Isaac the cheetah was seized by officials when they spotted his identity marker, used to tackle the trade in illegal animals and stop smugglers cheating the system, was missing.
The endangered African cheetah was stopped at London's Heathrow airport as he was being taken to Russia from a safari park in South Africa, the UK Border Agency (UKBA) said.
He will now be re-homed in a wildlife park in the UK until officials find out why his microchip was missing.
Marc Owen, head of UKBA operations at Heathrow, said: "The illicit trade in animals is a serious contributory factor in the threat of extinction faced by many endangered species, and that is why the rules around moving them are so strict.
"Each animal has to be clearly identifiable by a unique marking, for instance a microchip, to ensure they can be tracked and traced, and to prevent them being sold illegally."
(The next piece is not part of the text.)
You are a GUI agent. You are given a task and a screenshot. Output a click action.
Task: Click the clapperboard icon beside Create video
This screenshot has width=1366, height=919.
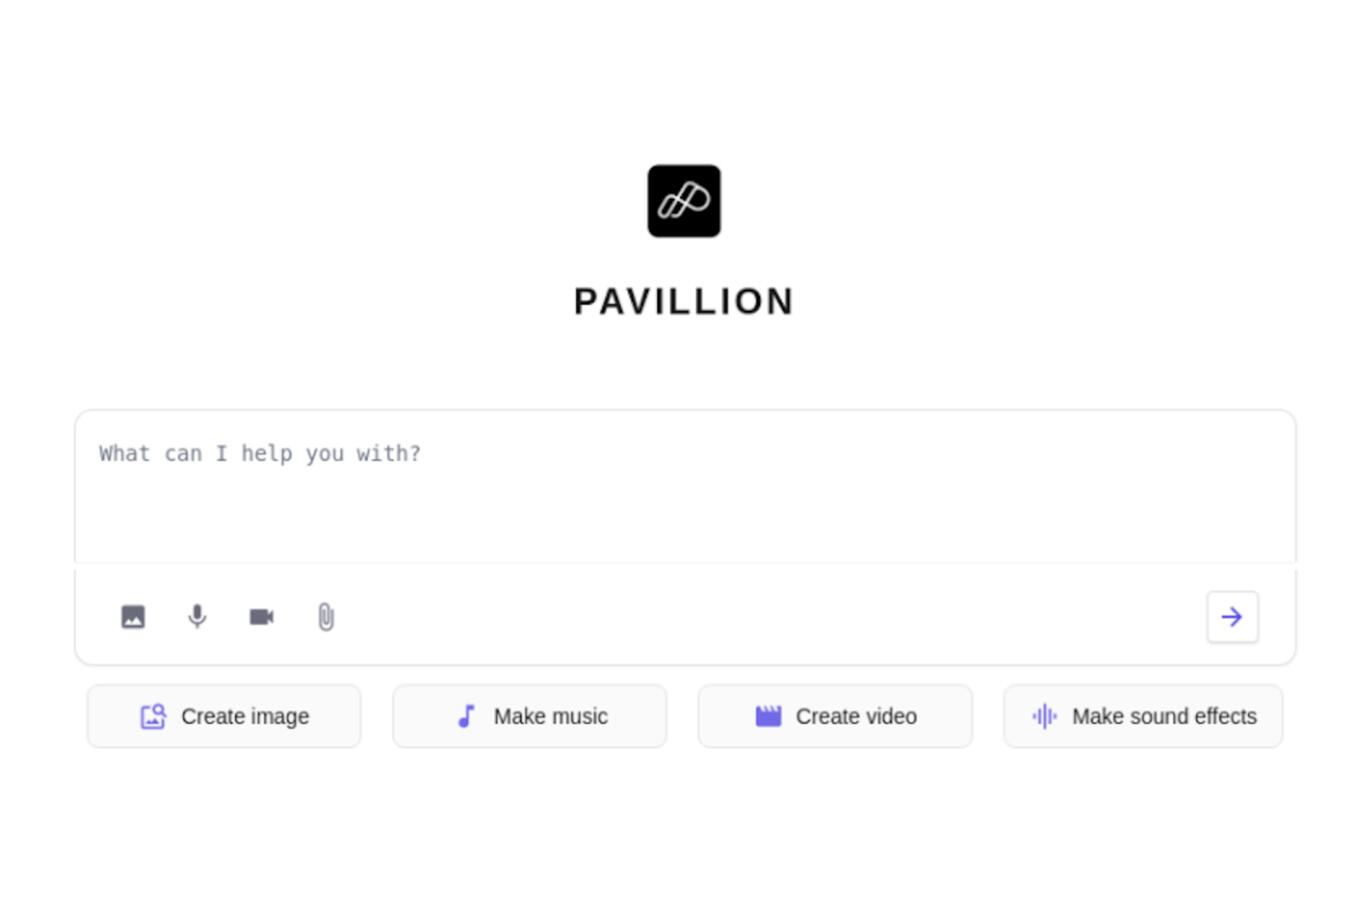768,716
Transporting endangered animals without microchips is a breach of the Convention in International Trade in Endangered Species (Cites).
Mr Owen went on: "At this stage we do not know whether this was simply an error or whether there were other reasons for it.
"Isaac has been thoroughly examined and is in good health. He will now be re-homed in a UK wildlife park whilst investigations continue."
Isaac was one of four cheetahs which landed at the airport on December 22. Two female cheetahs were allowed to continue their journey while another male was sent back to South Africa, UKBA officials said.